··· EXTRACTED ENTRIES

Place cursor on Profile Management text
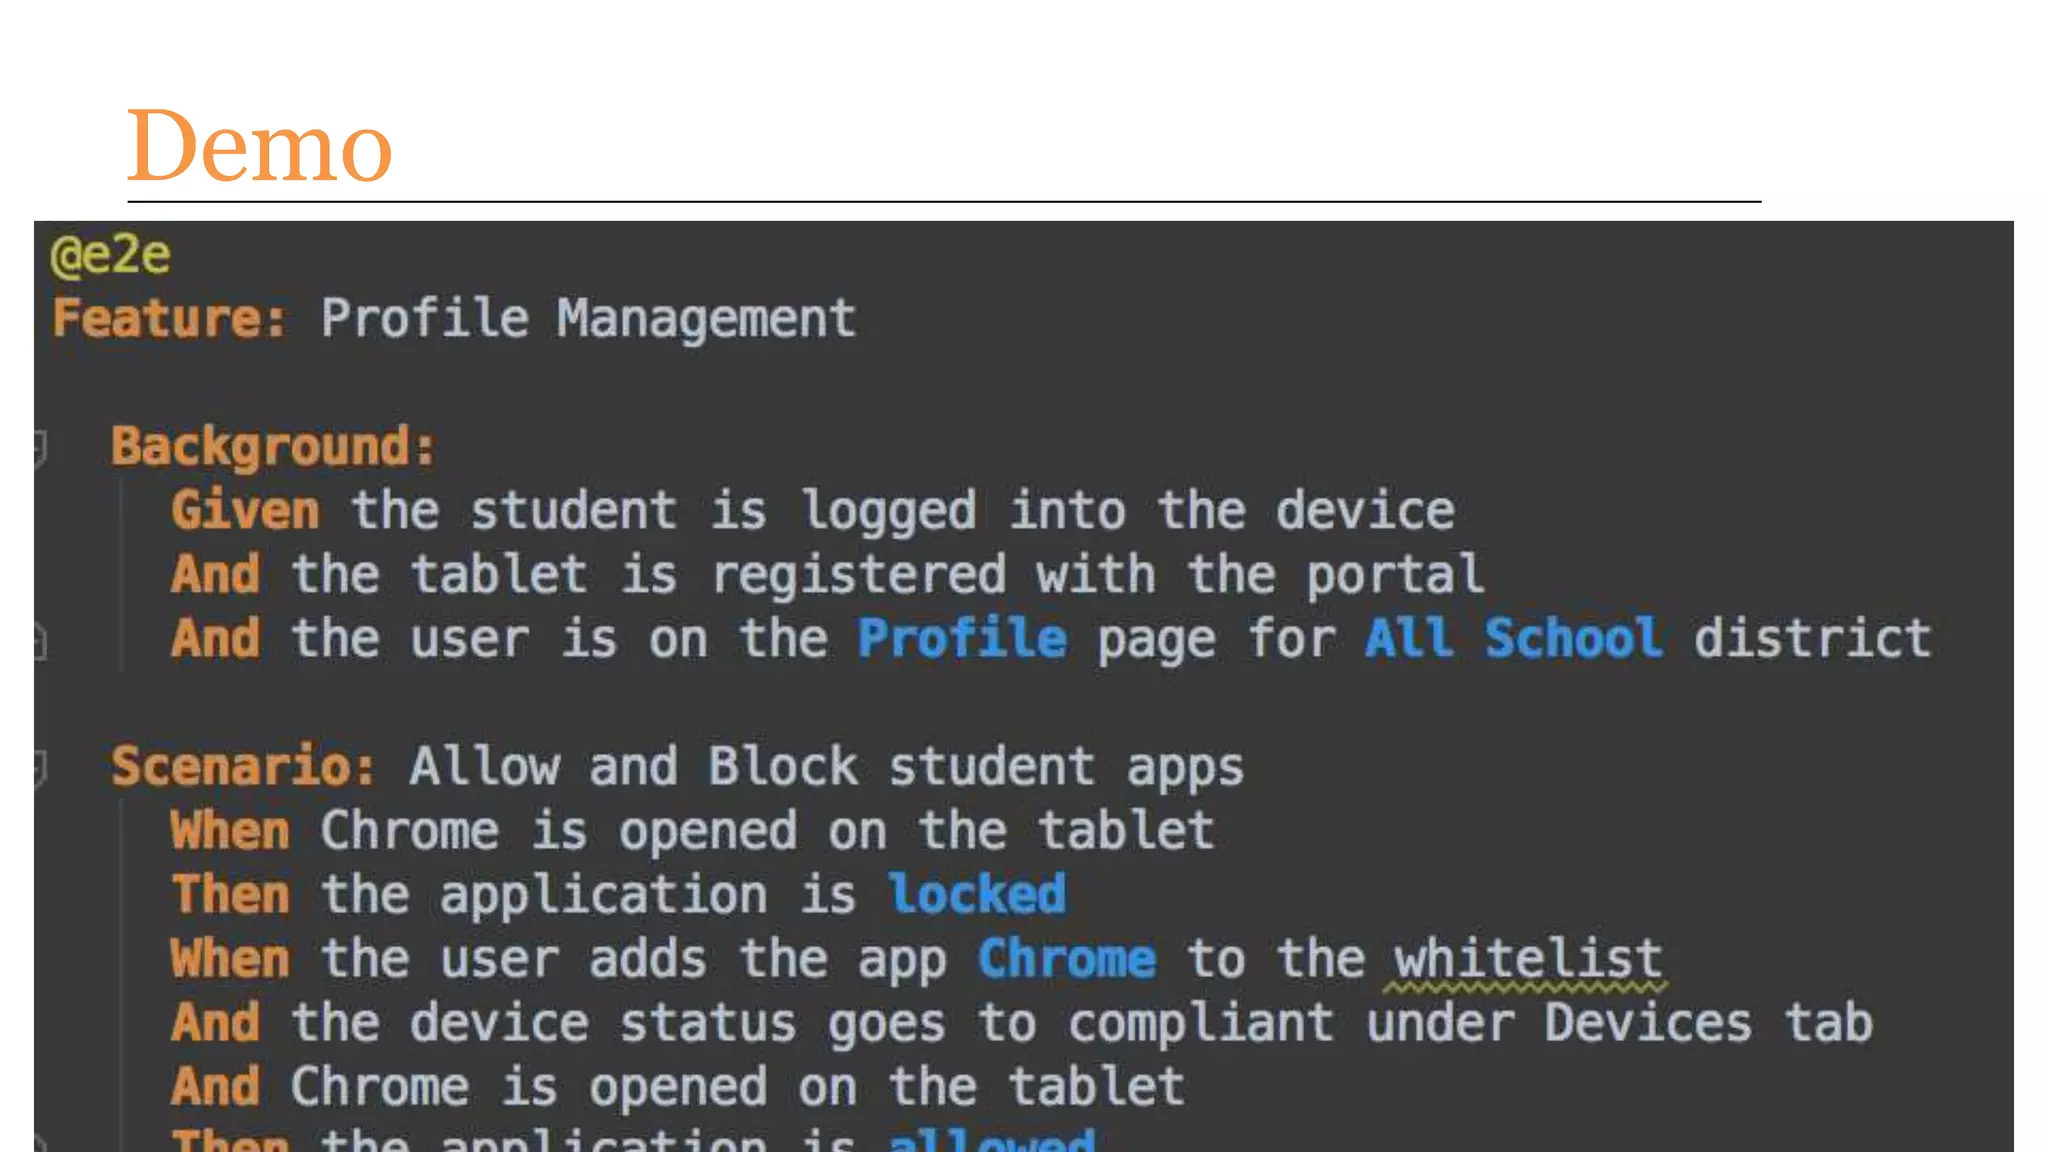click(x=588, y=320)
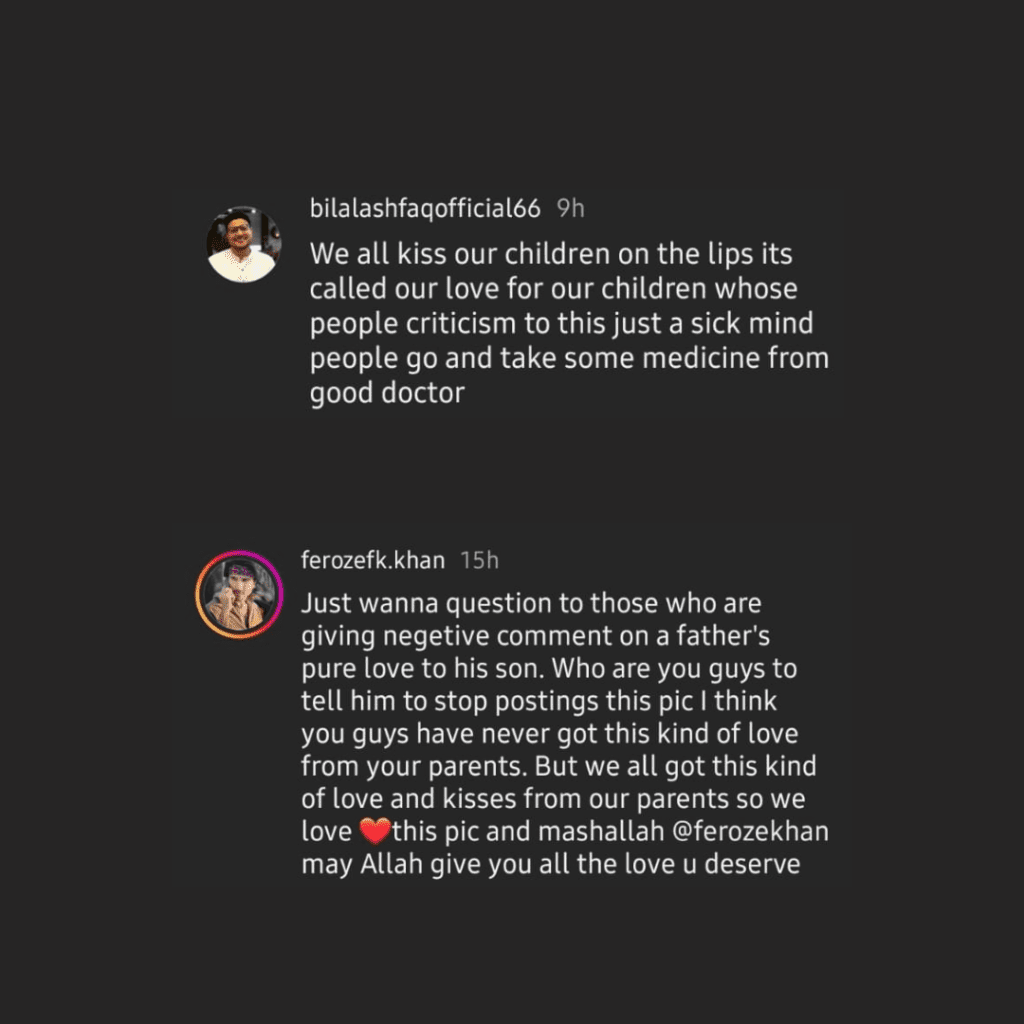View ferozefk.khan's story ring avatar

pos(235,594)
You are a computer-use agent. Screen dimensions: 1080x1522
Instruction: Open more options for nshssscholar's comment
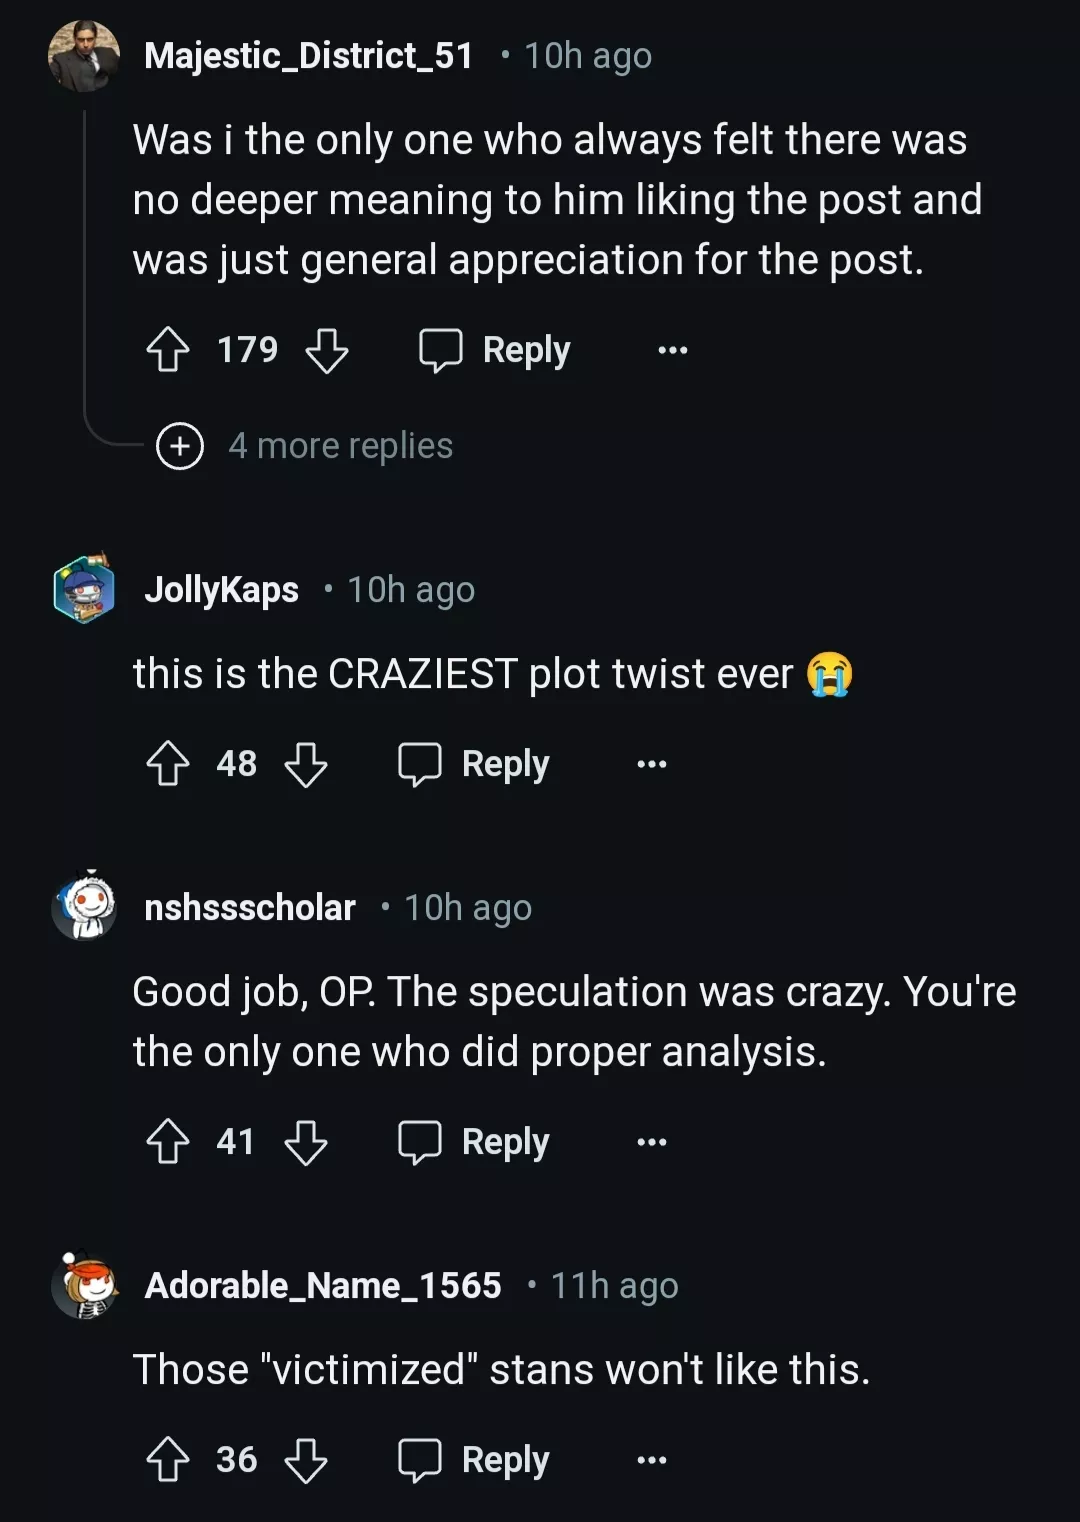[652, 1142]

······

## EXERCISE TASK
Rewrite every row above with "comment" replaced by "reply", keeping everything else unchanged, and leave out the pictures.

## FINISHED EXERCISE
Place cursor on Profile Management text
click(x=588, y=320)
View ferozefk.khan's story ring avatar

pos(235,594)
You are a computer-use agent. Screen dimensions: 1080x1522
Instruction: Open more options for nshssscholar's reply
[652, 1142]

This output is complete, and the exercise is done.